WHAT THE TASK ASKS:
Only one stretch of the data below is wanted: the lines from the one with "May 2014 (3) (91, 1702)" through the one with "August 2020 (1) (100, 1162)", repeated exactly.
### TASK INPUTS
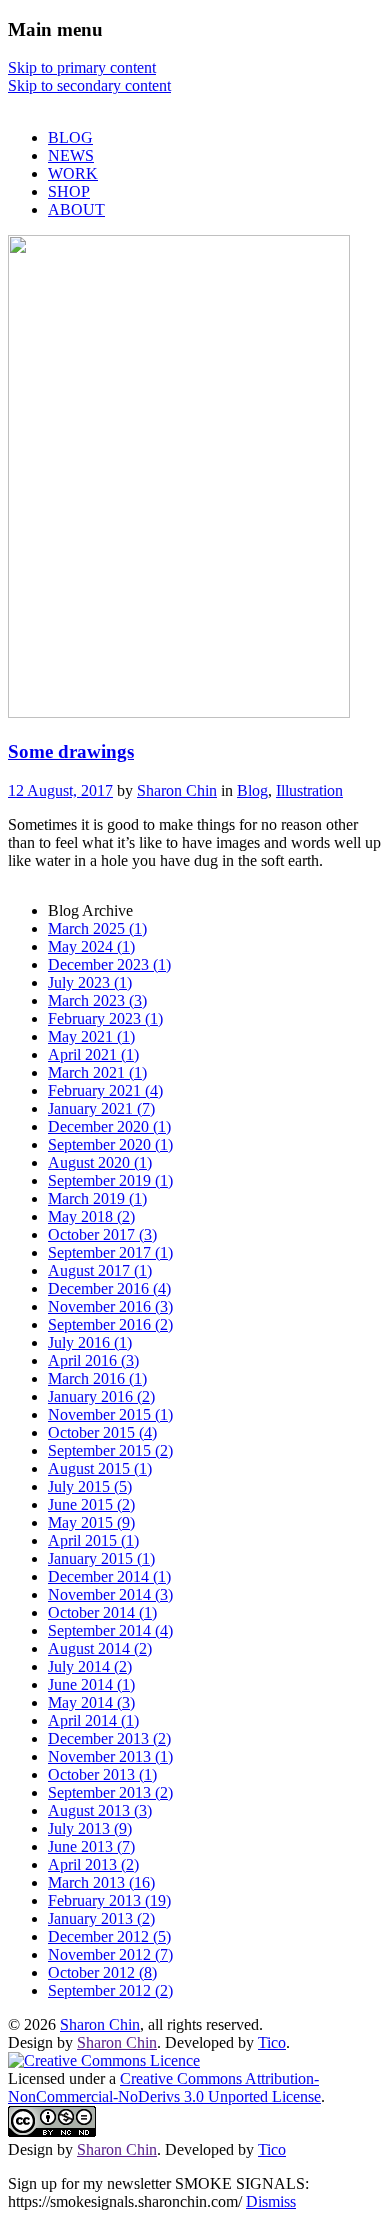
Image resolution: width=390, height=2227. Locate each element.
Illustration (309, 790)
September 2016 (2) (110, 1324)
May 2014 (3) (91, 1702)
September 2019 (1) (110, 1180)
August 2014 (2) (100, 1648)
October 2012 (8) (102, 1972)
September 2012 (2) (110, 1990)
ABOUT (76, 209)
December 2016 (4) (109, 1288)
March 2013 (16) (101, 1882)
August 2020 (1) (100, 1162)
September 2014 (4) (110, 1630)
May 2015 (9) (91, 1522)
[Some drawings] (179, 712)
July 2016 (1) (90, 1342)
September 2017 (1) (110, 1252)
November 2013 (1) (110, 1756)
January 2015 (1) (101, 1558)
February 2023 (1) (105, 1018)
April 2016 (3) (93, 1360)
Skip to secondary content (89, 85)
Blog (252, 790)
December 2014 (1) (109, 1576)
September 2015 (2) (110, 1450)
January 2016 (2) (101, 1396)
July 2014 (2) (90, 1666)
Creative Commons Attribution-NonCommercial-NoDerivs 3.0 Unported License (164, 2087)
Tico (272, 2042)
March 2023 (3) (97, 1000)
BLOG (70, 137)
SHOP (69, 191)
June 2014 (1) (91, 1684)
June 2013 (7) (91, 1846)
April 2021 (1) (93, 1054)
######
EXERCISE RESULT:
May 2014 (3) (91, 1702)
September 2019 (1) (110, 1180)
August 2014 (2) (100, 1648)
October 2012 (8) (102, 1972)
September 2012 (2) (110, 1990)
ABOUT (76, 209)
December 2016 (4) (109, 1288)
March 2013 (16) (101, 1882)
August 2020 (1) (100, 1162)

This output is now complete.